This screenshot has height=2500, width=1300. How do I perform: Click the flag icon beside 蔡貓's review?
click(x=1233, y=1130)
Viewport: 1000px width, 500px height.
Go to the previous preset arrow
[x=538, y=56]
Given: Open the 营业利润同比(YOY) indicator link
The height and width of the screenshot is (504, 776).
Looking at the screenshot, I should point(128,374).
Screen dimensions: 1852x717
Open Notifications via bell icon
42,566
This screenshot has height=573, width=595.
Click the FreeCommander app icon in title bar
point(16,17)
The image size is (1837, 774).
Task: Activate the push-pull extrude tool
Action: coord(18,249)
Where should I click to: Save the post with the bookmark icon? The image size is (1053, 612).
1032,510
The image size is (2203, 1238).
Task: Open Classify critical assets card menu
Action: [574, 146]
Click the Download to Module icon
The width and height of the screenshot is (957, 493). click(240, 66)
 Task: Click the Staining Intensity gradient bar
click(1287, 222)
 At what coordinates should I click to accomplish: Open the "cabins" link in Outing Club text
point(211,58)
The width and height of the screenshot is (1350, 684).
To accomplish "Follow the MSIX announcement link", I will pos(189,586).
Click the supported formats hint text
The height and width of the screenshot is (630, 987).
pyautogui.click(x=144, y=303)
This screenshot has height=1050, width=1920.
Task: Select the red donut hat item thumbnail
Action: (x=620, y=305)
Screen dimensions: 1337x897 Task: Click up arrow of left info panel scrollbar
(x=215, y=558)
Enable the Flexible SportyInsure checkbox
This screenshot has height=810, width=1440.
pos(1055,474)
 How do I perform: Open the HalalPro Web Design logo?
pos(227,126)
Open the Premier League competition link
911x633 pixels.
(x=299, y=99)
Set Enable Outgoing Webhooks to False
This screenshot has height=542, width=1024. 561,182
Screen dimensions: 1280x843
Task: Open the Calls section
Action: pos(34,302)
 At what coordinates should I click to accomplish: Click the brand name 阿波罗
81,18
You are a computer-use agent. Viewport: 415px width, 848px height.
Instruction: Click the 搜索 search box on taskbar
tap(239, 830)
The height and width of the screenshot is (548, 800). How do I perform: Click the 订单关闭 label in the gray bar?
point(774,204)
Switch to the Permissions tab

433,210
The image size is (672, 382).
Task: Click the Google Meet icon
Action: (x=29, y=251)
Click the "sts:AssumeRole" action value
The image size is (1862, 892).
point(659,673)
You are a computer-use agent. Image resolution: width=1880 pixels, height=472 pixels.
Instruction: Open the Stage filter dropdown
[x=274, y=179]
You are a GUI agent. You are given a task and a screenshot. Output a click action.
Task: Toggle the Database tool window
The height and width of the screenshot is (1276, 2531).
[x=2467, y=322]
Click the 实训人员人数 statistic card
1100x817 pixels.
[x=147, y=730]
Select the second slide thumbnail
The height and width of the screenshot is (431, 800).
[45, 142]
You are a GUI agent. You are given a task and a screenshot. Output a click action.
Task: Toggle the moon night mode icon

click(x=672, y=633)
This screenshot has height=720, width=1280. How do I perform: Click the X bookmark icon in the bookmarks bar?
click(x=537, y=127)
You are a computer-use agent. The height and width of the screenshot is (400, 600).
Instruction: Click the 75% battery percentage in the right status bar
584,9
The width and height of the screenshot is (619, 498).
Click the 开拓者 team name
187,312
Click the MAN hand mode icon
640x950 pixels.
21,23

◆ **WHAT IS BEING ASKED**: Please locate each line in the listing above that contains the word "bookmark" and copy those lines. Case counts.

◆ **WRITTEN ANSWER**:
Where should I click to: Save the post with the bookmark icon? The image size is (1053, 612).
This screenshot has height=720, width=1280. How do I perform: Click the X bookmark icon in the bookmarks bar?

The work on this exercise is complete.